Overview

To Evaluate the Safety of Long-term Use of HPN-100 in the Management of Urea Cycle Disorders (UCDs)

Status:
Completed

Trial end date:
2017-02-16

Target enrollment:
0

Participant gender:
All

Summary

This was an open-label, long-term safety study of HPN-100 (RAVICTI; glycerol phenylbutyrate) in participants with a urea cycle disorder (UCD) who completed the safety extensions of HPN-100-005 (NCT00947544; HPN-100-005SE), HPN-100-006 (NCT00947297; HPN-100-007), or HPN-100-012 (NCT01347073; HPN-100-012SE). The initial studies were 1- to 2-week crossover studies, and their associated safety extensions were 12-month, open-label studies.

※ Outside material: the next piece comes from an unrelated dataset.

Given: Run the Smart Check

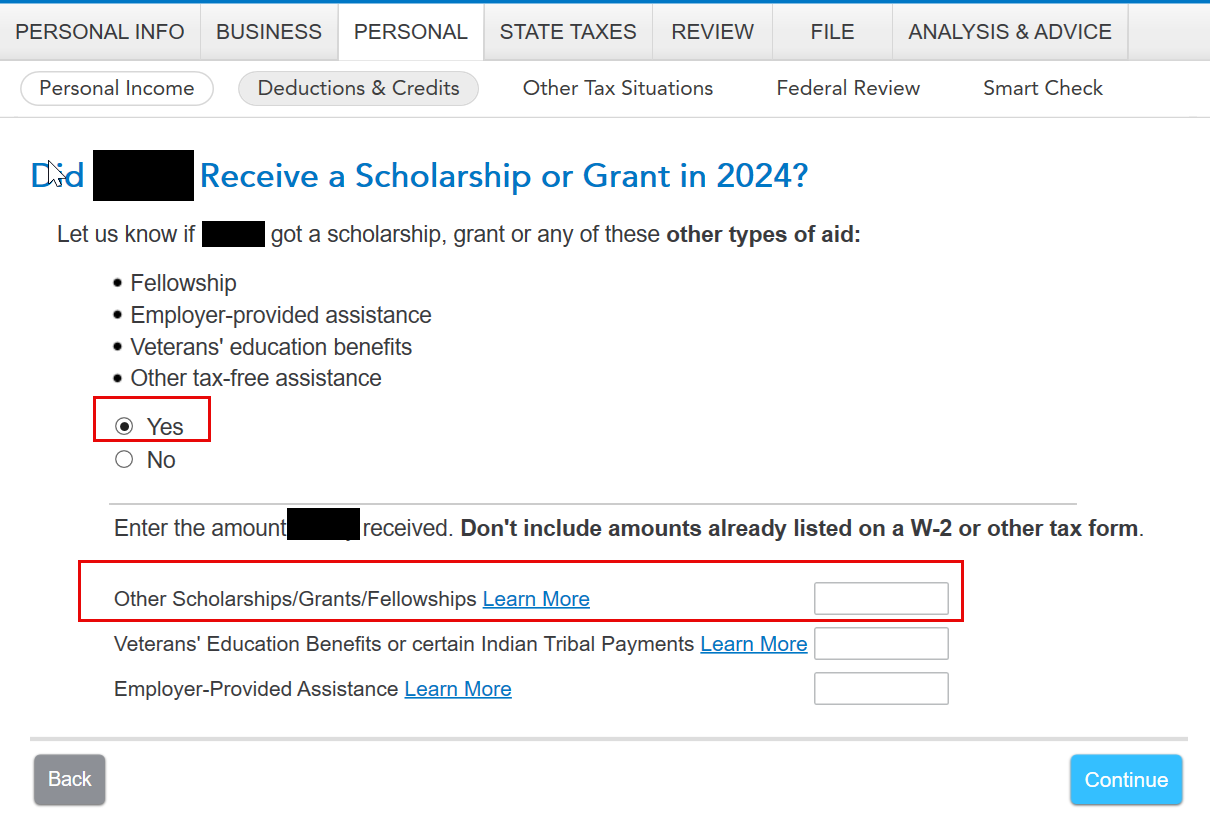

All participants who completed the initial studies were eligible to enroll in the associated safety extension studies, and new participants were also permitted to enroll directly into the safety extension studies.

Phase:

Phase 4

Accepts Healthy Volunteers?

Details

Lead Sponsor:

Horizon Therapeutics, LLC

Treatments:

4-phenylbutyric acid
Glycerol

Criteria

Inclusion Criteria:

- Male and female subjects who completed Studies HPN-100-005SE, HPN-100-007, or
HPN-100-012SE

- Signed informed consent by participant and/or participant's legally authorized
representative

- Negative pregnancy test for all females of childbearing potential

Exclusion Criteria:

- Any clinical or laboratory abnormality or medical condition that, at the discretion of
the investigator, may have put the participant at increased risk when participating

- Known hypersensitivity to PAA (phenylacetate) or PBA (phenylbutyrate).

- Liver transplant, including hepatocellular transplant

- Pregnant, breastfeeding or lactating females